** Problem **
Please copy these rows word for word, starting at the line that contains "Task: Click the" and continuing through the end of the rows. Leave the pictures out of your answer.

** Data listing **

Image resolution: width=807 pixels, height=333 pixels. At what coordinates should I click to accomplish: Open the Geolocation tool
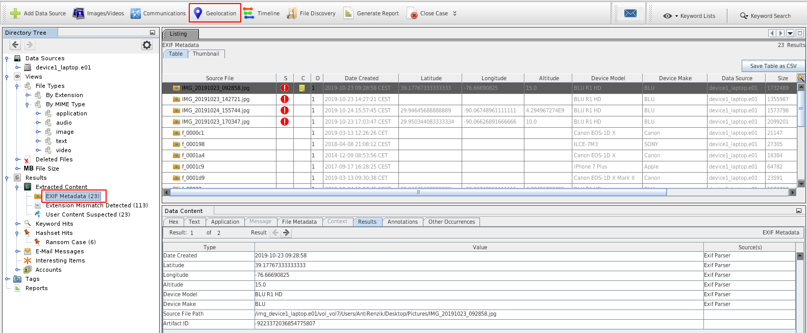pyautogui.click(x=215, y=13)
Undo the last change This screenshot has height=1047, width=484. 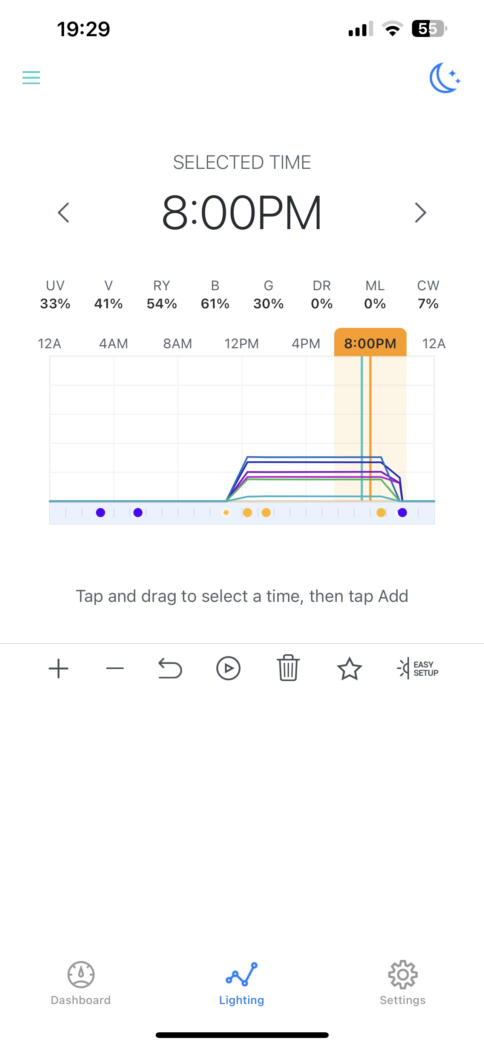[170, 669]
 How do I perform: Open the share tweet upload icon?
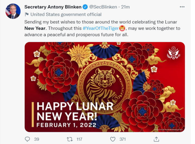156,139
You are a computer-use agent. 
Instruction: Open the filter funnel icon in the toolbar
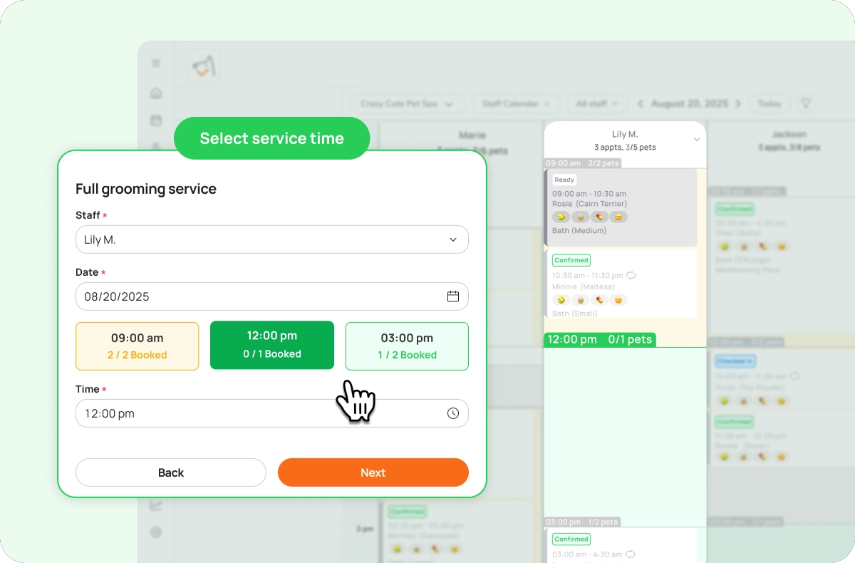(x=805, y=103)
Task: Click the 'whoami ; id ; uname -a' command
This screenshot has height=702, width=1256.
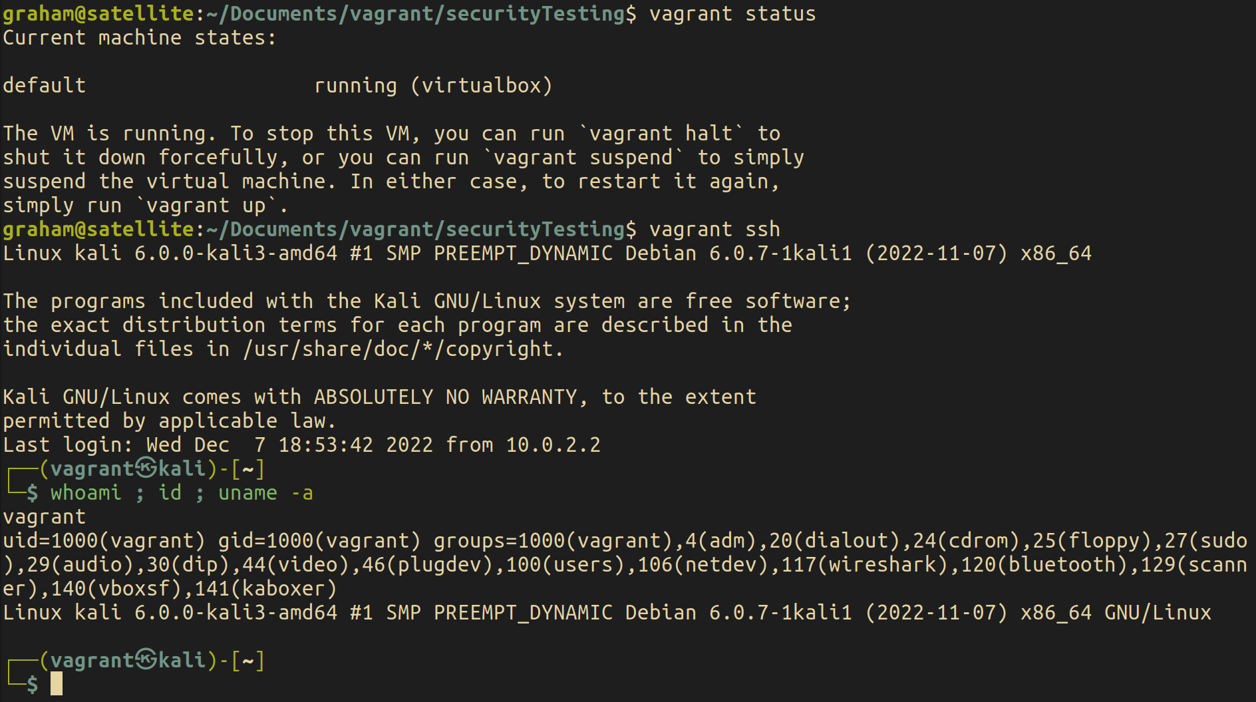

** Result **
Task: Click the 'whoami ; id ; uname -a' command
This screenshot has height=702, width=1256.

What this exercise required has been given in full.